09/02/2017 - 20:26

“Pimenta no olho do outro é refresco”


Hoje não poderia de deixar de compartilhar com vocês uma cena que é a realidade de centenas de famílias que moram neste país. Conversando com uma médica, como eu, imigrante, como eu, de origem síria, e que está trabalhando em outra área que não a sua, como já fiz, grávida, ela me confidenciou que estava chorando quando ouviu a nova ordem executiva de Donald Trump. “Não poderei mais ver  os meus pais?”

Aquele é o choro de muitos, muçulmanos ou não, imigrantes ou não. Nós que entendemos o quanto é penoso se aventurar numa outra terra, longe dos entes queridos;  e mais, quando isto  ocorre porque a pessoa corre risco de vida no seu lugar de origem. No mesmo dia, vejo um casal dirigindo  um carro  com uma baita de uma bandeira. E me pergunto, seria isso considerado patriotismo? Ou a maneria de defender a sua nação é  mesmo atacando os que fisicamente e culturalmente não são semelhantes  a você?

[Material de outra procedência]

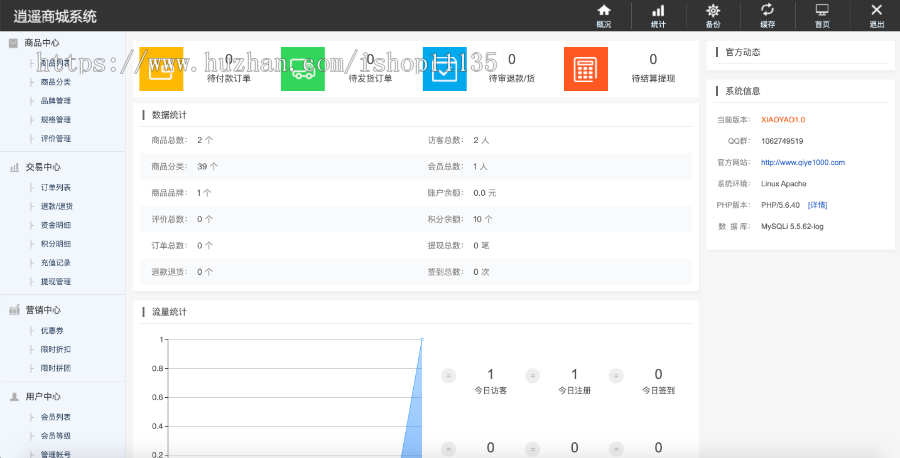Go to 优惠券 in the sidebar
This screenshot has height=458, width=900.
pos(52,330)
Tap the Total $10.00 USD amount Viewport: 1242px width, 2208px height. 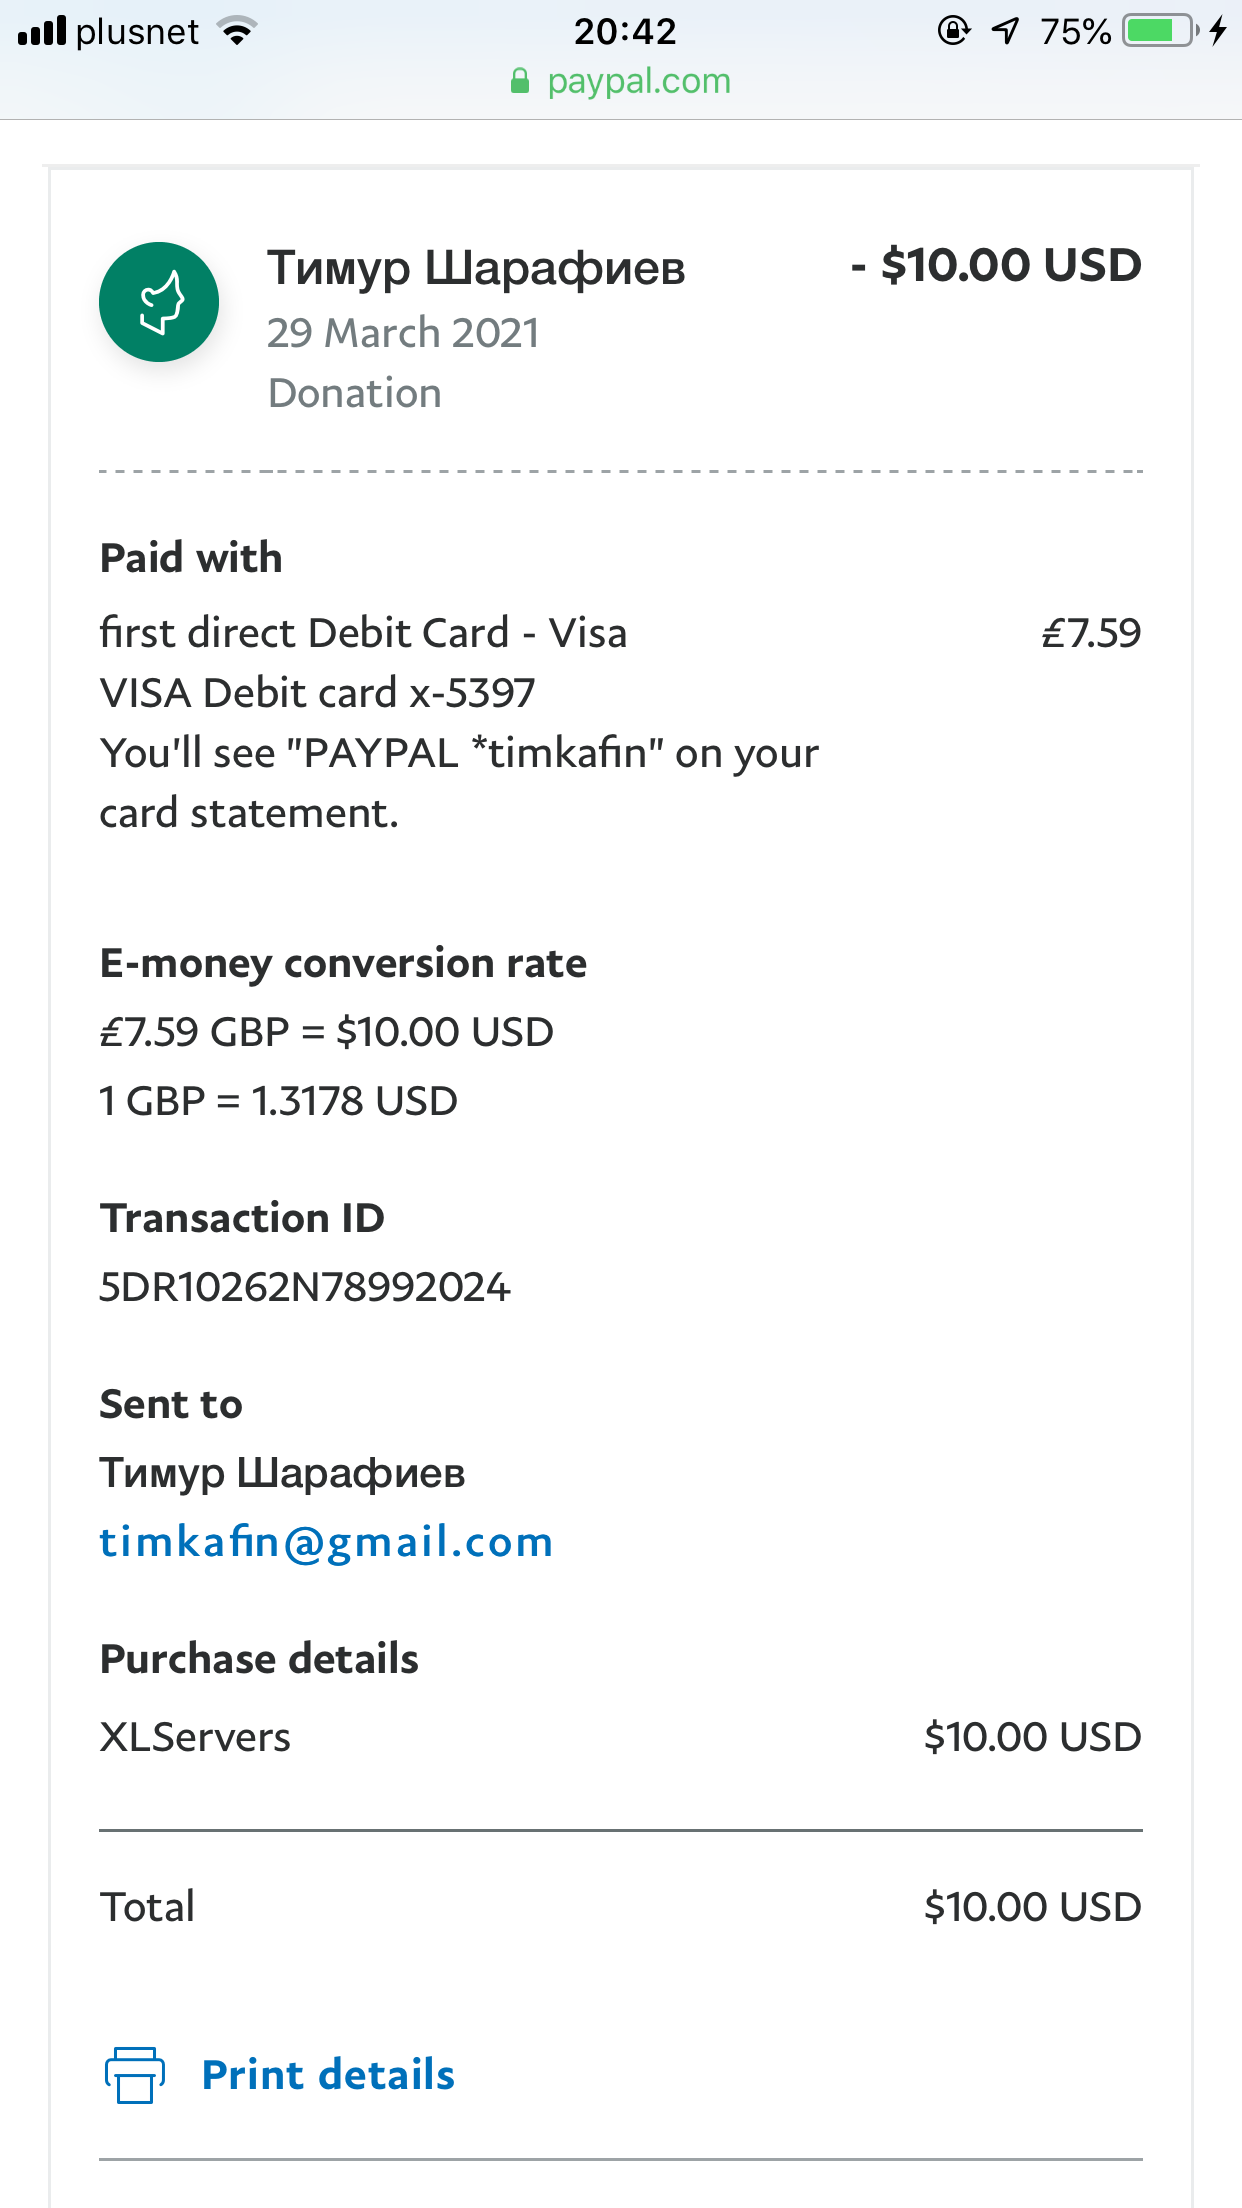(x=1032, y=1907)
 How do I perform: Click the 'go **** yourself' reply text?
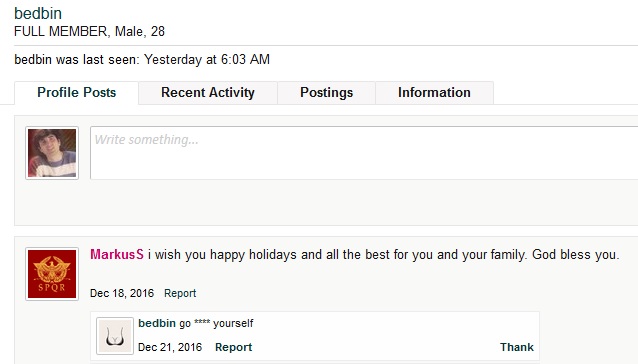(216, 323)
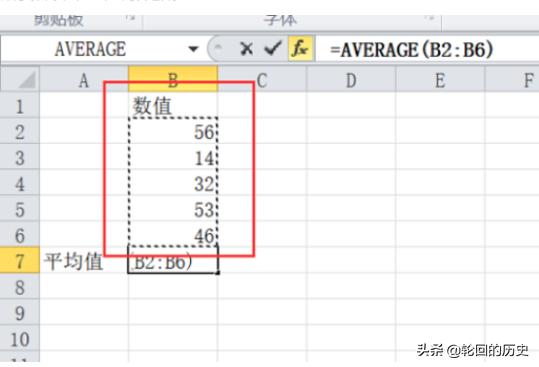
Task: Open the Clipboard group dialog launcher
Action: pos(130,18)
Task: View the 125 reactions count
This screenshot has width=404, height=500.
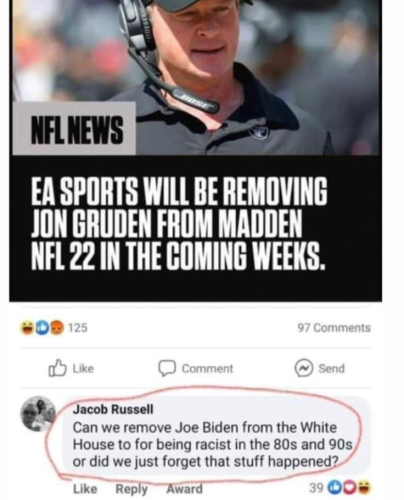Action: pos(78,328)
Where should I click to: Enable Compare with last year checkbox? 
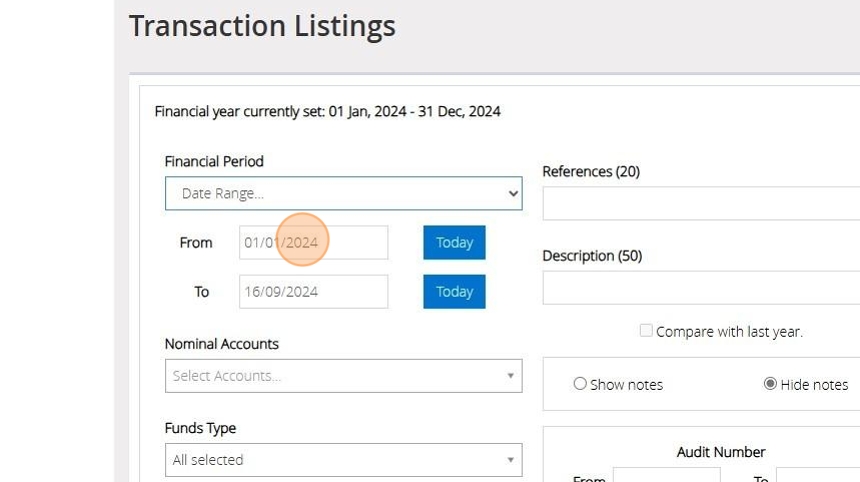click(x=646, y=331)
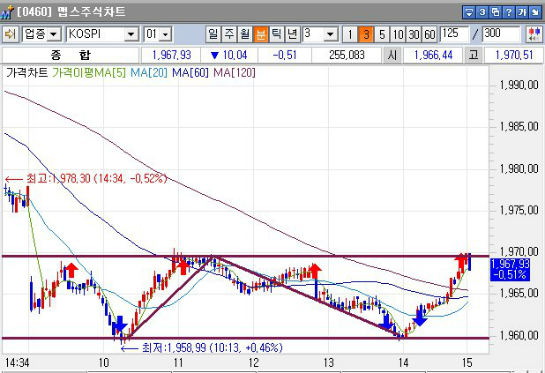
Task: Select the 60-minute interval button
Action: (x=430, y=34)
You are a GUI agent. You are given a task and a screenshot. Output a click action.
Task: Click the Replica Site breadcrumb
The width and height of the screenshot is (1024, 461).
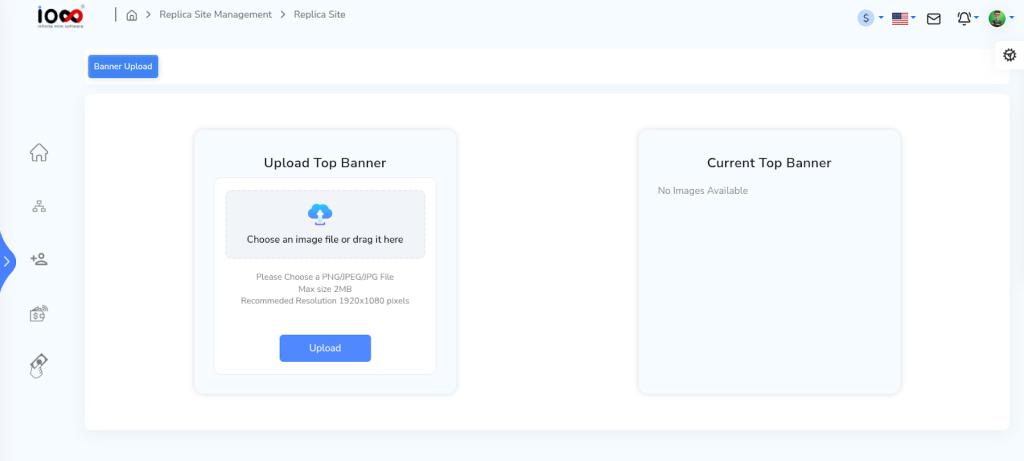pyautogui.click(x=320, y=15)
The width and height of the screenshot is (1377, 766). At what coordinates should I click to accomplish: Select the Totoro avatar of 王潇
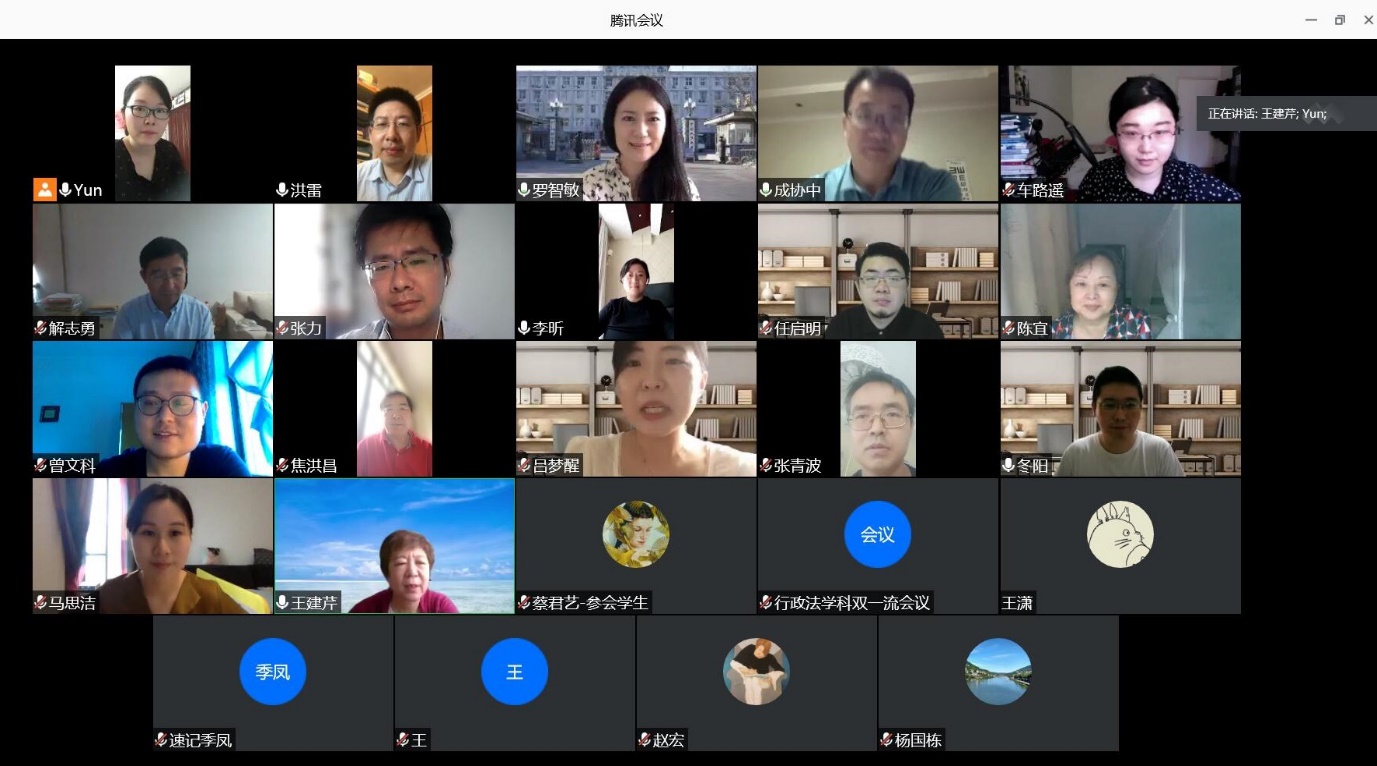(1120, 534)
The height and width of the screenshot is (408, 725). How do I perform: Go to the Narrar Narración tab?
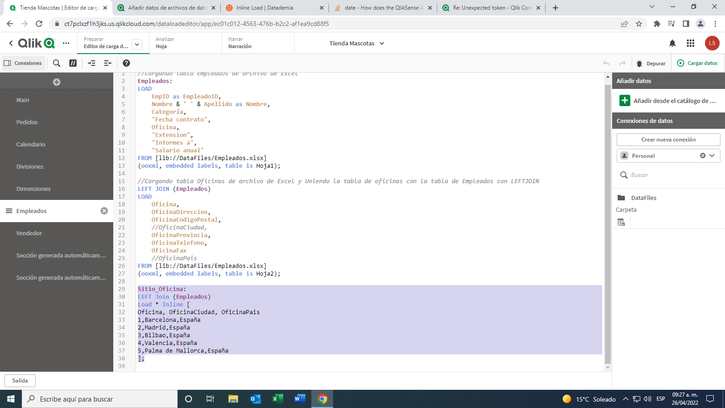[x=240, y=43]
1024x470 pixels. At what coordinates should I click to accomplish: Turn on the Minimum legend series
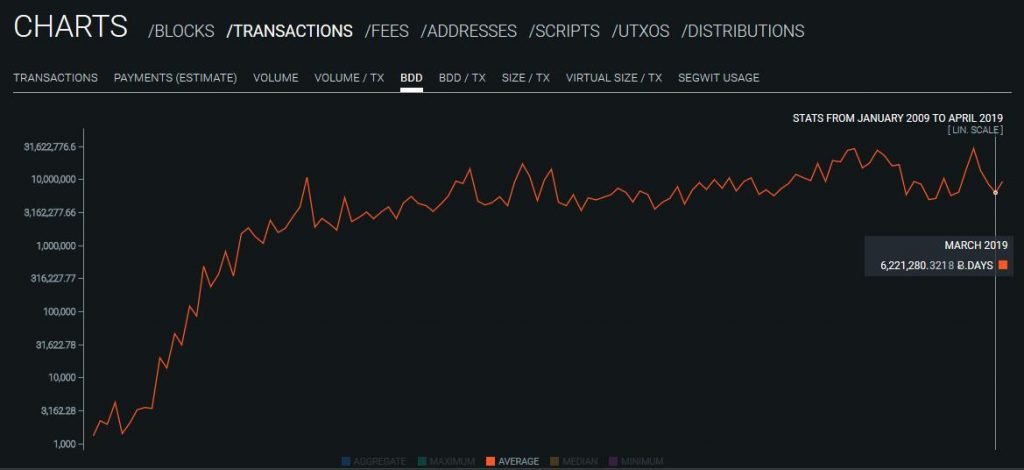635,461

Não consigo deixar de pensar naqueles que se promovem como cristãos, que querem viver  e professar a sua fé às custas do detrimento da vida e condições do outro. Religião, futebol e  política são temas que nós, brasileiros, falamos que não se deve discutir. E ainda assim o que vejo é um, literalmente falando, metendo a língua e se achando o todo poderoso para julgar e decidir o destino do outro. É essa a filiosofia que impera nesta humanidade?

De médico e louco, todo mundo tem um pouco, mas a irracionalidade tem chegando a um ponto que está se  tornando um modelo a ser seguido por várias pessoas. Começo a achar que fatores alternativos estão aguçando a seleção natural argumentada por Darwin e que os que estão sobrevivendo a esta intempérie são fortes e com capacidade de serem resistentes. Resiliência é a palavra de ordem. Contudo,  não podemos deixar de lado e fazer vista grossa aos que estão apenas querendo pegar a fatia da torta e deixar o outro a comer moscas. O lobo tem que ser reconhecido!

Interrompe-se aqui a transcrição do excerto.